Jean-Daniel Coudein. Commandant du radeau de la Méduse

Jean-Daniel Coudein, officier de marine de la première moitié du XIXe siècle, doit certainement sa notoriété à l’épisode du radeau de la Méduse, et à son génial metteur en scène, Géricault. Il fit pourtant une carrière complète et honorable dans la Royale, commencée à l’âge de dix ans comme mousse, sous le Consulat, terminée au début du Second Empire, capitaine de vaisseau et major du port de Rochefort. La biographie de Didier Jung est de fait la première consacrée à Jean-Daniel Coudein.
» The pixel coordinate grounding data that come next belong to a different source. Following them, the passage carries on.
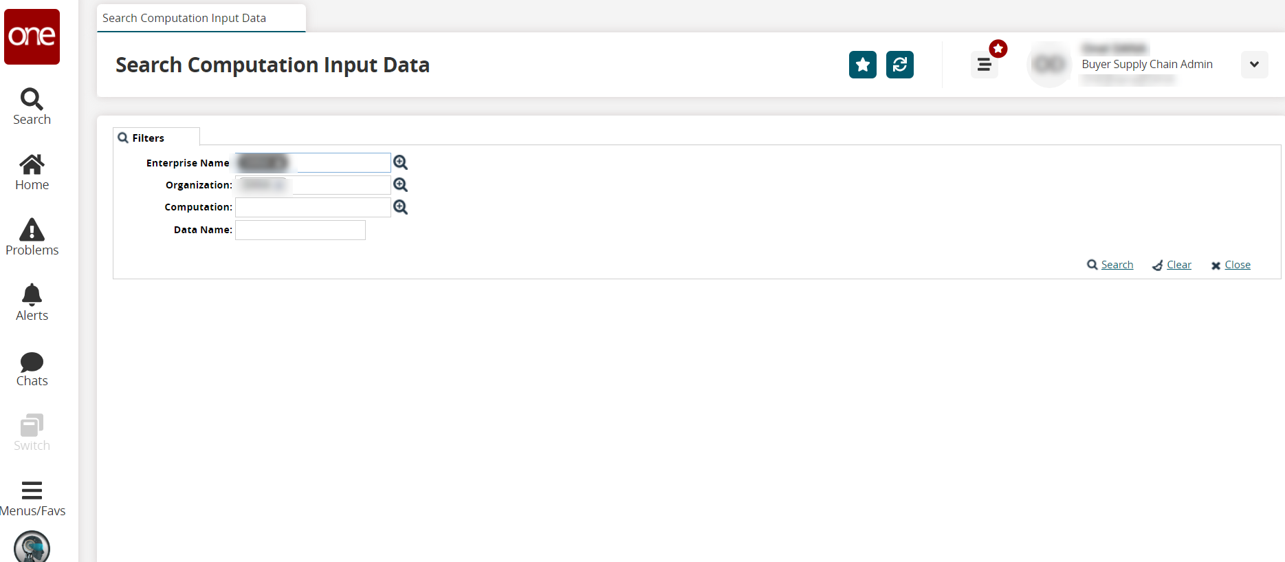Click the Search link in filters
Screen dimensions: 1285x562
(x=1117, y=265)
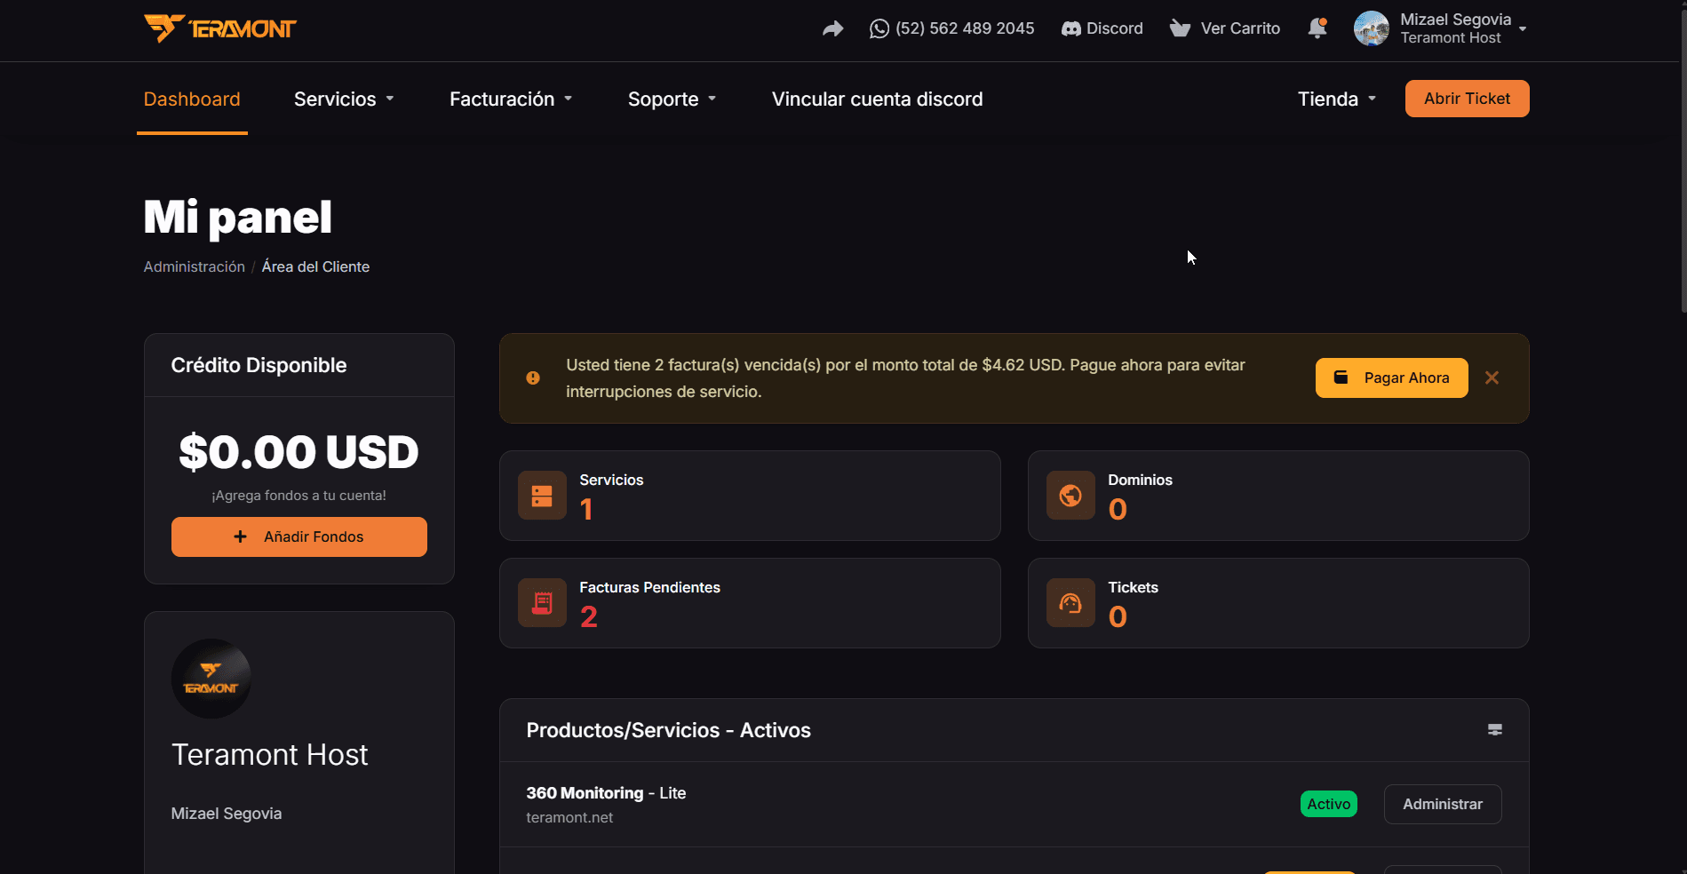Screen dimensions: 1687x874
Task: Expand the Facturación dropdown menu
Action: 511,99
L’auteur fait la part belle au pays qui l’a vu naître. La Tremblade, dans le pays d’Arvert, est un berceau de marins depuis des siècles, pour la pêche, le commerce, la marine de guerre, sans oublier la course. Coudein a de nombreux officiers et commandants de bord parmi ses ancêtres. Dont son père, qui le prend avec lui comme mousse en 1803. Les Coudein sont également représentatifs de leur région car c’est une vieille famille de protestants. Profondément ancrée dans la Saintonge maritime, l’histoire de Jean-Daniel Coudein a rejoint l’histoire nationale par le destin qui le conduisit à commander le fameux radeau de la Méduse.